Your output should be the complete listing, word for word, with no pictures in it.

■ Data shown
▽

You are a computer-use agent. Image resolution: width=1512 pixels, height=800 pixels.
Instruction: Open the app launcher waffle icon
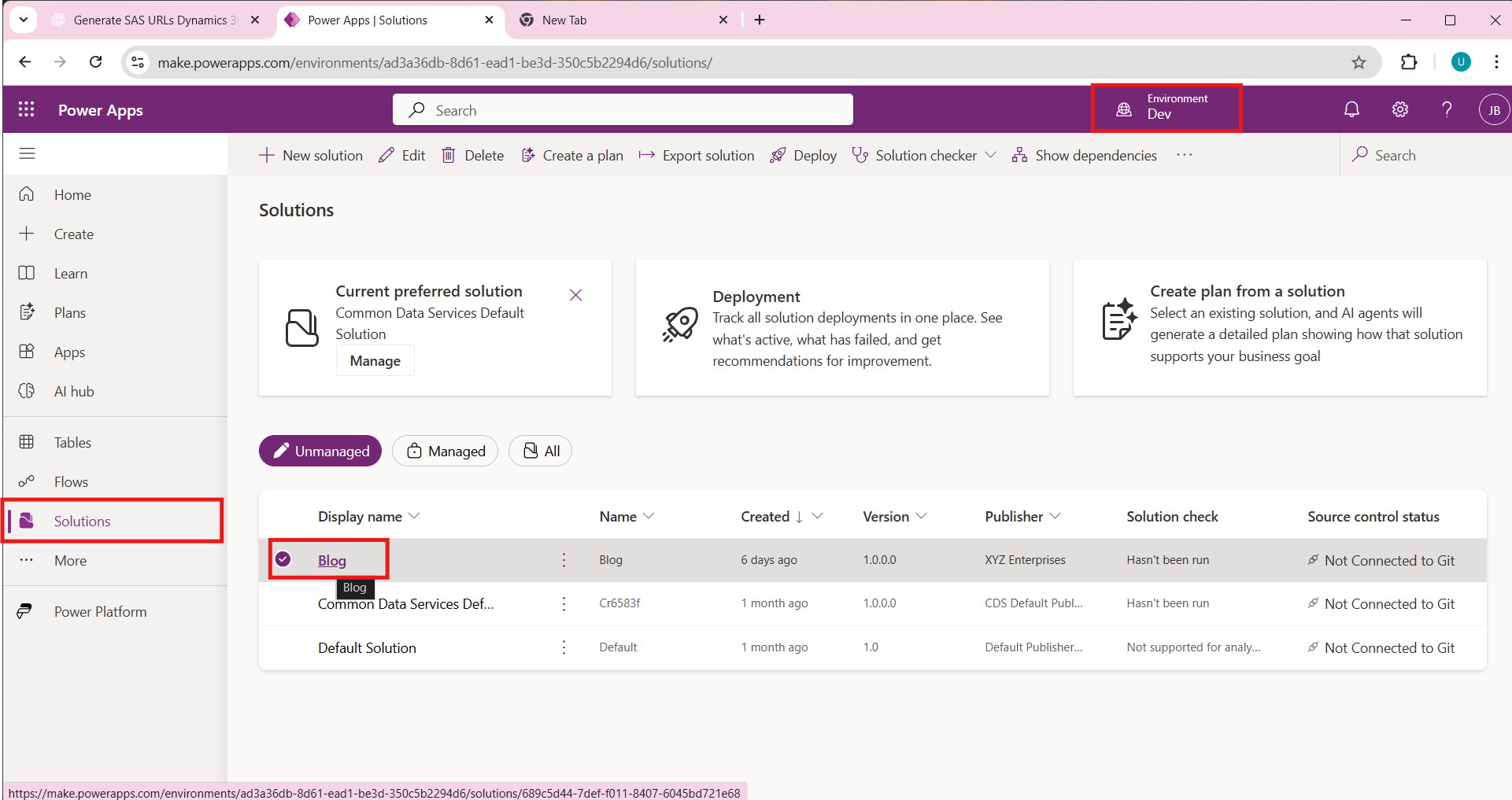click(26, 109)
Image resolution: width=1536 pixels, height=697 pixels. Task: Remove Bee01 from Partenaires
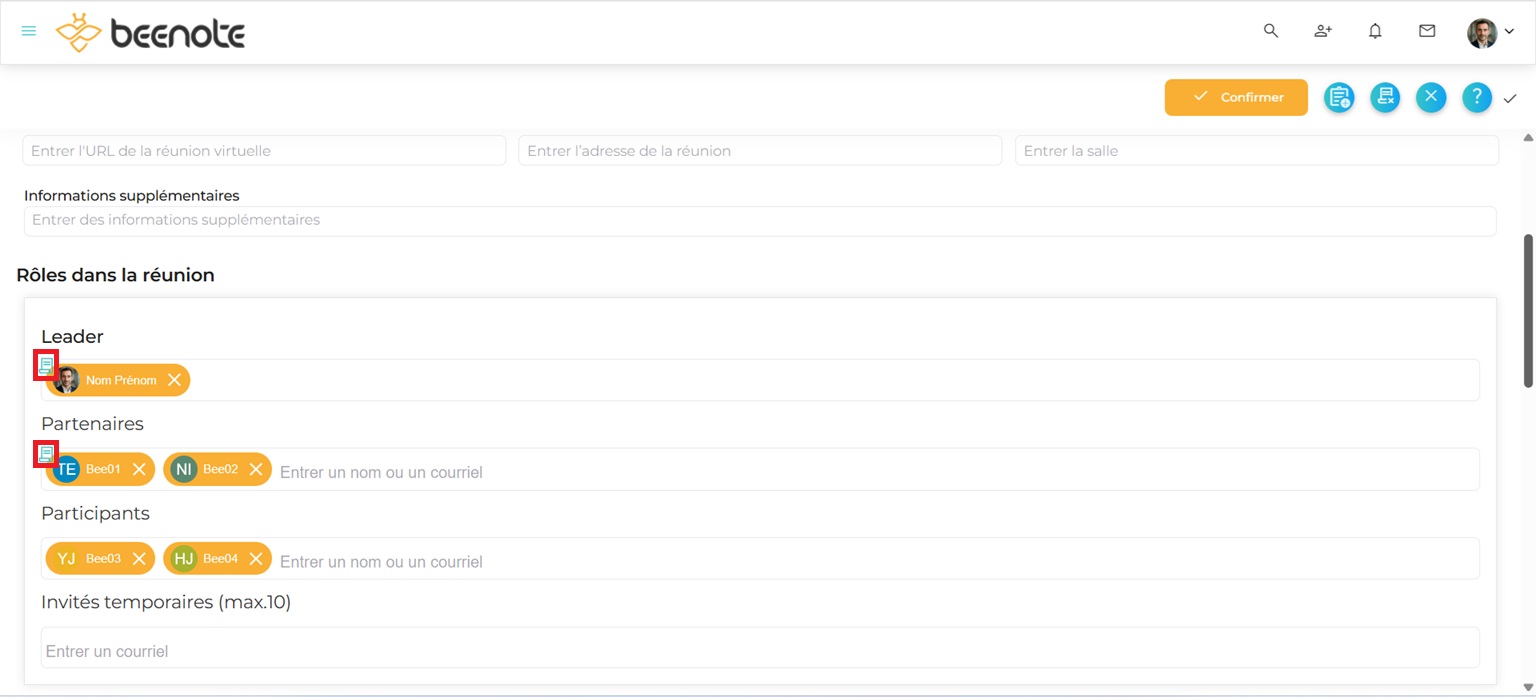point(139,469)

△

■ Solution for this exercise
You are a computer-use agent. Image resolution: width=1512 pixels, height=800 pixels.
Instruction: Open the app launcher waffle icon
click(26, 109)
Image resolution: width=1536 pixels, height=697 pixels. Task: Remove Bee01 from Partenaires
point(139,469)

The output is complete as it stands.